House debates
Monday, 26 May 2014
Adjournment
Fraser Electorate: Budget
9:10 pm
Andrew Leigh (Fraser, Australian Labor Party, Shadow Assistant Treasurer) Share this | Link to this | Hansard source
I rise this evening to talk about the impact of the Abbott government's budget cuts on the electorate of Fraser. It is my sad duty to inform the House that, since the election of the Abbott government, on many occasions my constituents have found themselves deeply disappointed by broken promises that have hit their communities.
The Gungahlin Jets is a local organisation that had received budgeted funding under the Building Multicultural Communities Program. The Gungahlin Jets were receiving a grant that would have helped improve security at the club house—but, unfortunately, that funding was ripped away, with the Jets being burgled in subsequent weeks. We do not know whether or not the grant, which included funds for a security door and security cameras, would have prevented the threat, but we certainly know that that funding was taken away. Senator Zed Seselja incorrectly told the people of Canberra:
They promised something they didn't have the money for. They didn't allocate the money for it.
He is either deliberately misleading the people of Canberra or is unable to read the budget papers which allocated the money and this government's MYEFO document which ripped it away. Joe Cortese, the chairman of the Gungahlin Jets, said of Senator Seselja:
Bit disappointed … We thought … The fresh senator in the ACT would take an interest. He did say to the people out here that he wanted to help the people of Gungahlin. Well I haven't even received an email or a phone call from him besides before Christmas.
The Women's Legal Centre in the ACT does vital work in looking after vulnerable women in the ACT, including victims of domestic violence. A cut to the budget of the Women's Legal Centre—which is likely to have to wear some of the pain inflicted on community legal centres—would, by that centre's estimate, reduce the amount of work that the centre did by about one full-time person's workload. That means 535 advice activities and 30 cases currently supervised and managed on an annual basis. Solicitors in the Women's Legal Centre, like many other legal centres around the nation, also supervise work done by outside pro bono lawyers who volunteer their services to the centre. That work would go as well if these cuts are to take effect.
Vital work at the ANU is being done on cutting-edge research. It was my pleasure recently to attend the launch of the heavy ion accelerator facility endowment with Professor Stephen Buckman, the director of the Research School of Physics and Engineering; Mahananda Dasgupta; Keith Fifield; Alastair Muirhead; Mick Cardew-Hall; and Andrew Roberts. These researchers, as with many other researchers at the Australian National University, are deeply concerned that the government's cuts to higher education will adversely impact them.

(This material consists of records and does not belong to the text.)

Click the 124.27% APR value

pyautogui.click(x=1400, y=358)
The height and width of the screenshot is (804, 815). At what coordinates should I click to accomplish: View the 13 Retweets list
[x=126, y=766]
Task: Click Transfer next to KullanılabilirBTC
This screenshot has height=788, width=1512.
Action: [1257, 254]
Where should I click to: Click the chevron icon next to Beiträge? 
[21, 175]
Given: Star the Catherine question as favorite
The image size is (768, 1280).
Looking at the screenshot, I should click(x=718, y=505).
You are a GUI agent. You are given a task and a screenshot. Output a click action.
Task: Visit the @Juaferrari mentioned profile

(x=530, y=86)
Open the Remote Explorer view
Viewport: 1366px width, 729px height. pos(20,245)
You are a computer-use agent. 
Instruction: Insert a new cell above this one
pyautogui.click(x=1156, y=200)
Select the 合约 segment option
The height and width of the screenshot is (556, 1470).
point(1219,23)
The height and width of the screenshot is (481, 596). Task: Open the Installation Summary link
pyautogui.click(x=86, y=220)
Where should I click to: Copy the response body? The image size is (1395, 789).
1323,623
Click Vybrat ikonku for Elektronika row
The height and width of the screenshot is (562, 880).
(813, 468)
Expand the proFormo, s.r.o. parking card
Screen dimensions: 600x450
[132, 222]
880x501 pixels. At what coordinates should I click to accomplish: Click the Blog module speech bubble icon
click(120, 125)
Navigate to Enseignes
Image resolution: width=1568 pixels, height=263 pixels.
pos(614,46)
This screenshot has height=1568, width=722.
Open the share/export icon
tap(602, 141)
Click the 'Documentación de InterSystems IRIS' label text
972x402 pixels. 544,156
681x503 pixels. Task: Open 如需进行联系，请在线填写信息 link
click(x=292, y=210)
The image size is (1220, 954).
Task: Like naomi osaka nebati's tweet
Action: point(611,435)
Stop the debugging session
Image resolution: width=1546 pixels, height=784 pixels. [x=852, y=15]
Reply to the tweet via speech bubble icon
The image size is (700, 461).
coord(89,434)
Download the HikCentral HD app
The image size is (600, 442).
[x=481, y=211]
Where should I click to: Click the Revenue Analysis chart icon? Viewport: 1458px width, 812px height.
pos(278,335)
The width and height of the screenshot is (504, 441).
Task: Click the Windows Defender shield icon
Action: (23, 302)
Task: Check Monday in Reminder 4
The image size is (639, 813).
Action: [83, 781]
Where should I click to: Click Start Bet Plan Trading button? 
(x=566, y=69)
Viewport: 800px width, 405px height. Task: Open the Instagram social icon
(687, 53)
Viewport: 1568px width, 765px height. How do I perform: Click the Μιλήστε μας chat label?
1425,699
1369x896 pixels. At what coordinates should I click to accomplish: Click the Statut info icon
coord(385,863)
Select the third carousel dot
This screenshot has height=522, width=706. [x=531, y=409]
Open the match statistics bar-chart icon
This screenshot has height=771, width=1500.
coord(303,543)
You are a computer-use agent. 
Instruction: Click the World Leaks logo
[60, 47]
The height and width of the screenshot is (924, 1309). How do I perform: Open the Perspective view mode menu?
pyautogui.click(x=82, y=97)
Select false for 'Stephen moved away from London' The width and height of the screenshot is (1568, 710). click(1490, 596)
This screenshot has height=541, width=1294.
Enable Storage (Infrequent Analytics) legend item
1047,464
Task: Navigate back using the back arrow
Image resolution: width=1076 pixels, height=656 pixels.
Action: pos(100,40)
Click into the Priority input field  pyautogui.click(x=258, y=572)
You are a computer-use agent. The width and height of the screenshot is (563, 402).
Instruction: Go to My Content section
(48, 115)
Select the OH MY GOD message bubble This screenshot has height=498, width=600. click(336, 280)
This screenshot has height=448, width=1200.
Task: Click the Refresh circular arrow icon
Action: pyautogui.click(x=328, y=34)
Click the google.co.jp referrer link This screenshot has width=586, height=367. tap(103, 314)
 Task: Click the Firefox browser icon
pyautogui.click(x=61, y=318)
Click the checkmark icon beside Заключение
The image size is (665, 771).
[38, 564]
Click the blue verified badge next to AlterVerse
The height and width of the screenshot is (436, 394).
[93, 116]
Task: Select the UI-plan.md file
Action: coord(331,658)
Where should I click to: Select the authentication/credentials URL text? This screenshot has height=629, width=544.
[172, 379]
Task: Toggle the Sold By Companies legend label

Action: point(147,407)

As Chief Minister Katy Gallagher has noted: 'The Commonwealth has torn up the agreement made with every state and territory under national health reforms.' 'The funding guarantee is gone, which will penalise the ACT because of our smaller scale and higher costs.' Indexation will fall and the funding 'appears not to recognise the 25 per cent of health services the ACT provides to the people of NSW', such as people who will be injured on the ski fields over this winter who will receive treatment at Canberra Hospital. As Chief Minister Gallagher notes:
Unfortunately, the Commonwealth stripping funding from health won't make the costs go away. People will still arrive at the emergency department, they will still require operations, cancer treatment and renal dialysis. This decision simply shifts the burden to the states and territories.
Ms Gallagher goes on to note that the abandonment of the school funding agreement will mean that it is not possible to fund schools at the previous level.
The worst blow to the electorate of Fraser is the government's broken promise to cut no more than 12,000 public servants. The loss of 16½ thousand Public Service jobs will hurt the public sector and the private sector in the ACT. We have a Treasurer who, before the election, joked about the fact that the election of a Liberal government would drive down house prices in Canberra. I am all for housing affordability, but getting it via unemployment and bankruptcy is a dumb way of achieving the goal. This budget is going to hurt Canberra and hurt Canberrans, and I will fight for the people of this great city.